Place du marché

Êtes-vous valeur ou croissance ?

Préférez-vous les valeurs sous-évaluées, voire délaissées, ou les titres qui croissent plus rapidement que le marché ? Valeur ou croissance ? Vos choix d’investissement trahissent probablement votre âge et votre sexe.

Warren Buffett a accrédité le modèle « valeur » en faisant de Berkshire, sa société de portefeuille, la cinquième plus grosse entreprise au monde. « Que ce soit pour mes bas ou mes actions (socks or stocks), j’aime acheter de la marchandise de qualité quand c’est en solde », se targue l’investisseur mythique.

Le style « valeur » cible en effet des sociétés ayant une excellente gestion et un bon historique de données financières, mais dont le potentiel n’a pas encore été découvert par le marché. Achetées à un prix d’aubaine, ces actions sont conservées jusqu’à ce qu’elles aient atteint leur plein potentiel d’appréciation. De nombreuses études ont démontré la supériorité de cette approche sur le long terme.

Le modèle « croissance » a aussi fait la fortune de grands investisseurs. L’objectif est d’investir dans des entreprises qui ne sont pas nécessairement rentables et n’ont pas forcément un historique de données financières, mais sont sur une belle lancée. Il s’agit souvent de titres de nouvelles technologies. Selon une étude de Merrill Lynch portant sur les résultats de 30 stratégies de sélection des actions, la recherche de la croissance a été plus payante que la quête de « valeur » de 1985 à 2001.

STYLES ET MODE

Une étude récente démontre un lien fort entre les caractéristiques sociales et financières d’un ménage et son style d’investissement. Il s’agit d’une enquête basée sur des millions de données socioéconomiques et financières provenant de ménages suédois, entre 1999 et 2007. Et comme on le sait, nous avons plus en commun avec eux que les bibliothèques d’IKEA.

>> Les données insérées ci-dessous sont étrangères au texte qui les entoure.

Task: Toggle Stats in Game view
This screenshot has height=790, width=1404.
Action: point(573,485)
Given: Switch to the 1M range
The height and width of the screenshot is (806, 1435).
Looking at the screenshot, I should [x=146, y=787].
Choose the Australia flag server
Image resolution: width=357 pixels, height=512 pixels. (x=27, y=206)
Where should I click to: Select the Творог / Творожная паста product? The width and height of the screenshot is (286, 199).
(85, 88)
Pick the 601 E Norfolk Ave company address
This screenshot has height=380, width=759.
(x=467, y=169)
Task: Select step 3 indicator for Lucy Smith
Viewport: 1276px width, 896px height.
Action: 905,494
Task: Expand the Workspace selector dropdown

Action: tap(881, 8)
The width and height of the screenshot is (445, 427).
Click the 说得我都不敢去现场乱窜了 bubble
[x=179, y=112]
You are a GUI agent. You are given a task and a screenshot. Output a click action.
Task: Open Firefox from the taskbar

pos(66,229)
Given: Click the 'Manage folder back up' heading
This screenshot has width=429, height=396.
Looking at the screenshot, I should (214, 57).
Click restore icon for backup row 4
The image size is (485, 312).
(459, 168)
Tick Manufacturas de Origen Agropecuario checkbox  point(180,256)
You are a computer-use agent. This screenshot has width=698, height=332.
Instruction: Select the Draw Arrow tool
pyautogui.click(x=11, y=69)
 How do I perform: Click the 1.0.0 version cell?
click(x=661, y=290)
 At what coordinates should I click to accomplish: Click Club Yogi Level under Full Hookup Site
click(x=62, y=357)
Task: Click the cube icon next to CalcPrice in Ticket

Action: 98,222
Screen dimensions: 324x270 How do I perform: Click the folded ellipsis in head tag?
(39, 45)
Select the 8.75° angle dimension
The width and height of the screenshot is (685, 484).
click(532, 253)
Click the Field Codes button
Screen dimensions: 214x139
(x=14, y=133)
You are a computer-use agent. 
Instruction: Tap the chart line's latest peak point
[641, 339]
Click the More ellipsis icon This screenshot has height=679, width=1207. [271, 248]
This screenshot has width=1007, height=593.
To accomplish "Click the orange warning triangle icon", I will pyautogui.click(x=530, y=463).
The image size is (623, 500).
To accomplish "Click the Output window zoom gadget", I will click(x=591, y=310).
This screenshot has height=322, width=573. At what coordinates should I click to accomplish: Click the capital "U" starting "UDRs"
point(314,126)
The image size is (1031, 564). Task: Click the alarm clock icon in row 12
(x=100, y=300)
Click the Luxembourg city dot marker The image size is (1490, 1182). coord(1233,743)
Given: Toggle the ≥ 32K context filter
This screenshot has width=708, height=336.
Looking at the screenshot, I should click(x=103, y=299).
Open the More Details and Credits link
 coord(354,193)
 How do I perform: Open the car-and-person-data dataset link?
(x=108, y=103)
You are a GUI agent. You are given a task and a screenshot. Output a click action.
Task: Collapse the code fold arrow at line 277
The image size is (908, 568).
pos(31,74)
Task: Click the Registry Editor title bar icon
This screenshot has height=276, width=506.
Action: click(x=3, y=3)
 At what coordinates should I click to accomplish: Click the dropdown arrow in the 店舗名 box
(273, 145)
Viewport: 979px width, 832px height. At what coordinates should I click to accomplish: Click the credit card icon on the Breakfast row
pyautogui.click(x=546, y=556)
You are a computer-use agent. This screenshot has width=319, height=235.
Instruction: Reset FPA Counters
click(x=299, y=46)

D’après les trois auteurs, dont Sebastien Betermier, de l’Université McGill, les valeurs dites de substance sont privilégiées par les ménages ayant une base financière et immobilière plus importante, affichant un endettement plus limité et un salaire moins exposé aux risques. Ces titres relativement peu chers sont d’ailleurs davantage appréciés par les femmes. 

Inversement, l’investisseur de croissance est généralement un homme, entrepreneur et disposant d’un bon niveau de formation.

Les auteurs de cet article démontrent également que le choix d’un style d’investissement ne découle pas de bonne ou mauvaise expérience passée. On aurait pu imaginer qu’un investisseur échaudé par l’éclatement de la bulle techno se garderait loin des titres affichant des croissances exponentielles. Que nenni !

Les effets de mode ne comptent pas plus dans le style. Bien sûr, les ménages suédois sont attirés par les actions dont on parle beaucoup et détiennent généralement quelques titres en vogue dans leur portefeuille. Mais l’étude montre que ces actions « à la mode » peuvent aussi bien être appréciées pour leur bas prix que pour leur croissance.

On remarque par contre que les préférences des ménages évoluent avec la maturité financière. Les investisseurs tendent vers des titres « valeur » lorsque leur richesse progresse et que leur endettement recule, mais aussi lorsqu’ils prennent de l’âge, démontre l’étude révélée par Sylvain Frochaux, directeur de la recherche chez Straight from The Lab.

Grâce à la taille impressionnante de leur base de données, les auteurs sont même parvenus à comparer les choix de jumeaux en matière boursière. Ils ont ainsi pu éliminer le facteur génétique dans le choix d’un style d’investissement.